Report card time for Chief Hurtt

Houston Police Chief Harold Hurtt is about to get graded by the rank and file, and he’s expecting to see some harsh evaluations.

Houston Police Chief Harold Hurtt said he looks forward to reading the results of a survey from rank-and-file officers in the department.

“I really want to know what their issues and concerns are so that we can address them,” he said.

Although he wouldn’t draw conclusions from a survey that has yet to be released, Hurtt seems prepared for results that won’t reflect favorably on him.

“This is not a popularity contest,” he said. “I am in charge of a complex organization, and there are going to be different philosophies on how to handle matters.”

To a degree, Hurtt is correct. Like anyone in a leadership position, his job is not to be liked but to be effective. Some of the feedback he’ll get is going to be uninformative griping. That needs to be filtered out.

But there’s sure to be a lot of useful information in there, including the responses from some of the strongest critics. The question will be what will Hurtt do with that criticism?

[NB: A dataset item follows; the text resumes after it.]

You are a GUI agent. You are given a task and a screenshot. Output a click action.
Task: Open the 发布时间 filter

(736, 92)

“I am encouraged that Chief Hurtt, at least, wants to see what the results are,” [Houston Police Officers Union] executive director Mark Clark said. “Houston police officers for a very long time now have wanted somebody, anybody in a position of authority to listen to what they’ve got to say.”

Clark didn’t know the exact ratio of positive-to-negative comments from the survey but said a “significant number” of officers take HPD officials to task on matters including disciplinary issues and the department’s facial hair policy, which prohibits beards and goatees.

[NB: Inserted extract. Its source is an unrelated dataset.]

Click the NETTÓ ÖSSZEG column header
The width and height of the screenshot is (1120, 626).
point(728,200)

“There was serious, serious questions about how officers were deployed and not having proper backup out on the street,” Clark said.

One detective wrote that long-term planning was rare and that Hurtt “shows a lack of interest, a lack of heart and a lack of passion for the job.”

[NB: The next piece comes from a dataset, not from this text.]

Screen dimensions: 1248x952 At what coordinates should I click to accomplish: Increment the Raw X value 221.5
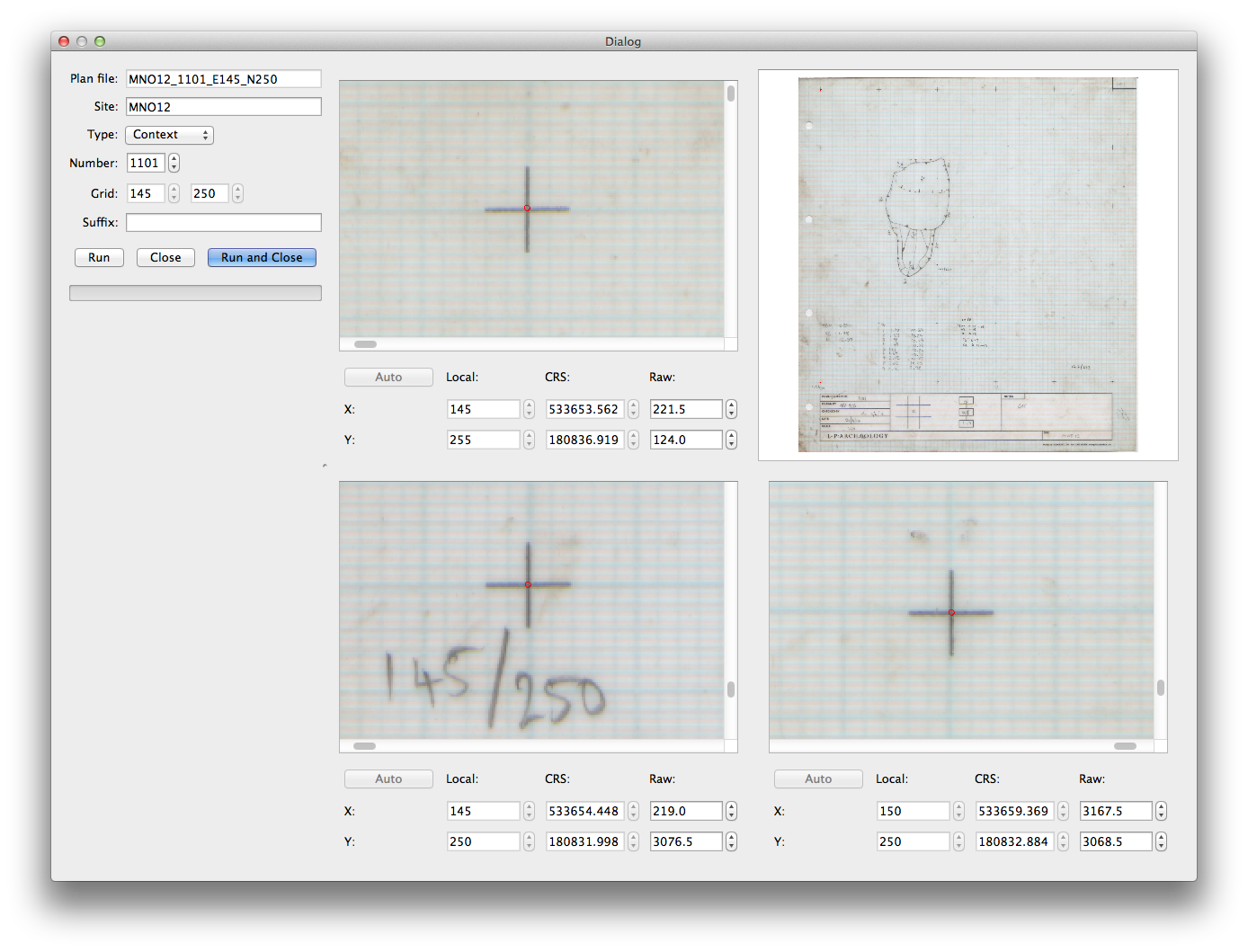pyautogui.click(x=731, y=405)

What I’d like to know is how Hurtt is perceived in comparison to some of his predecessors. I don’t recall Betsy Watson, Sam Nuchia, or C.O. “BAMF” Bradford having particularly cordial relations with the two big police unions. Is Hurtt better, worse, or about the same as any of them from their perspective, and in what ways is he better or worse?

Some of what the HPOU members are complaining about is undoubtedly tied to staffing shortages and policies put forth by Mayor White. A Chron editorial from last week discussed the tension between Hurtt and White’s competing visions. How much of the negativity Hurtt will get is due to things he doesn’t have direct control over?

Here’s HPOU’s statement from when the survey was sent out to its membership in June (link via Houstonist). We’ll see what happens from here.

Related Posts:

  • No Related Posts
This entry was posted in Local politics. Bookmark the permalink.

3 Responses to Report card time for Chief Hurtt

  1. He’s more than welcome to stay in Phoenix… next time he goes home.

  2. Dennis says:

    Where his family lives is nobody’s business. I live in the Clear Lake area and routinely see one or two HPD patrol cars stopped in a park, idly passing the time and (we assume) eating Shipleys finest. When those guys give up their two hour coffee breaks, then I’ll consider what they have to say about their leadership.

  3. Charles Hixon says:

    So what’s new here? I’d be concerned if the “rank and file” liked the chief.

Comments are closed.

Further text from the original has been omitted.